Matteo Stante fra qualche mese sarebbe diventato papà. La giovane vedova: «Resti la mia roccia» Monsignor Cipollone: nella sua breve vita è stato un dono per tutti coloro che lo hanno conosciuto
LANCIANO. «Ci sono voluti 14 anni per costruire tutto quello che avevamo e sono bastati solo pochi secondi per far crollare tutto. Ma non c’è morte fisica che ci separi, anche perché ho un compito speciale da portare avanti». È la promessa di Arianna davanti al feretro del marito, Matteo Pasquale Stante, stroncato da un infarto a soli 32 anni su un campo da padel. Nella cattedrale della Madonna del Ponte, gremita per l’ultimo saluto all’assicuratore, le parole della giovane vedova risuonano di speranza in mezzo al dolore e alla tristezza per un destino tanto crudele.

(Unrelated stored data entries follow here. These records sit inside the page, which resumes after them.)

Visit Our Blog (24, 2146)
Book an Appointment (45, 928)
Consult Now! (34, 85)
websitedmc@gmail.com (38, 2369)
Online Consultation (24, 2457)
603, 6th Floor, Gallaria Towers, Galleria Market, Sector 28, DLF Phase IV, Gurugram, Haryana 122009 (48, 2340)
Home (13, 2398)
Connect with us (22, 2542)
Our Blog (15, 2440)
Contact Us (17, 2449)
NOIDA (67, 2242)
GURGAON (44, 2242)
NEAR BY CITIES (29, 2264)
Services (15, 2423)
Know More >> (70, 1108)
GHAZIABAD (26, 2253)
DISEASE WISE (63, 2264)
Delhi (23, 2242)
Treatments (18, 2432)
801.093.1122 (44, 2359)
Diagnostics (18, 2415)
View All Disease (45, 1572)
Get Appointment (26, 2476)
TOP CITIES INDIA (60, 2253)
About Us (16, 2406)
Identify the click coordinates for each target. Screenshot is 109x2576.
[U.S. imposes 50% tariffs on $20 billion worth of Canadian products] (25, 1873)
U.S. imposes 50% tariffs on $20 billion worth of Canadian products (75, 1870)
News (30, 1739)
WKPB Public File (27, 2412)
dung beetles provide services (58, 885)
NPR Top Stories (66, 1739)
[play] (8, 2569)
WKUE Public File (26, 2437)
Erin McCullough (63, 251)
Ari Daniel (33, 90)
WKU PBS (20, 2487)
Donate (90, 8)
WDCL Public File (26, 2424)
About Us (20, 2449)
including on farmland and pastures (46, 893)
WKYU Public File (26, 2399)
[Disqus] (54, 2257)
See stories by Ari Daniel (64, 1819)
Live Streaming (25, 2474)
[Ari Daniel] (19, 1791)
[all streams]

Matteo aveva tutta la vita davanti, Matteo fra qualche mese sarebbe diventato padre.
«Arianna ha perso il marito, Claudio e Gabriella un figlio, Alessio un fratello, qualcuno ha perso un padre senza nemmeno saperlo», dice l'arcivescovo Emidio Cipollone, «questo manda in tilt il nostro cervello e il nostro cuore. Matteo significa “dono di Dio”, lo è stato nei suoi 32 anni per tutti coloro che lo hanno conosciuto. Nella fede sappiamo che continuerà ad esserlo anche dal cielo».
Il carro funebre arriva in piazza Plebiscito seguito dal corteo di familiari e amici a piedi. Alcuni portano in mano i tanti cuscini di fiori, per lo più rose rosse e bianche, che adornano anche il porticato della basilica. Sul feretro è poggiata la bandiera del Milan, squadra del cuore di Matteo, che amava giocare a calcio e praticare anche altri sport, come il padel, che lo ha visto impegnato negli ultimi minuti della sua giovane vita. Venerdì sera era con il fratello Alessio e due amici al centro Rozu padel, nella zona industriale. Ma, dopo pochi minuti di gioco, si è accasciato sul campo e per lui non c’è stato più nulla da fare. Amici e familiari fanno da scudo al dolore della moglie Arianna, dei genitori, del fratello. Tra i concelebranti c'è anche don Domenico Di Salvatore, parroco di Santa Maria Maggiore, quartiere in cui Matteo è cresciuto. «Gesù è morto praticamente alla stessa età di Matteo, abbastanza improvvisamente come lui e di venerdì», continua il vescovo, «la morte vince per un momento, ma non per sempre. Matteo porta con sé le relazioni che ha costruito, i legami e gli affetti che lo legheranno per sempre a chi ha amato e al figlio che deve nascere». Alla fine della funzione funebre, in tanti prendono la parola per un ricordo del giovane assicuratore. «Un ragazzo speciale, diventato un assicuratore capace e onesto», lo saluta il datore di lavoro della Cattolica Assicurazioni. «Eri il veterano del gruppo, determinato e pieno di vita. Ti porteremo ovunque con noi», è il messaggio degli amici. «Avrei voluto viverti di più e crescere un figlio insieme a te», sono le toccanti parole della moglie, «sei il mio uragano, la mia roccia, sei vita, felicità. E tutto questo per me non finisce per colpa di quella sera». All'uscita del feretro palloncini bianchi volano in cielo, mentre suonano le note della canzone di Jovanotti: “Ti porto via con me, in questa notte fantastica, ribalteremo il mondo”.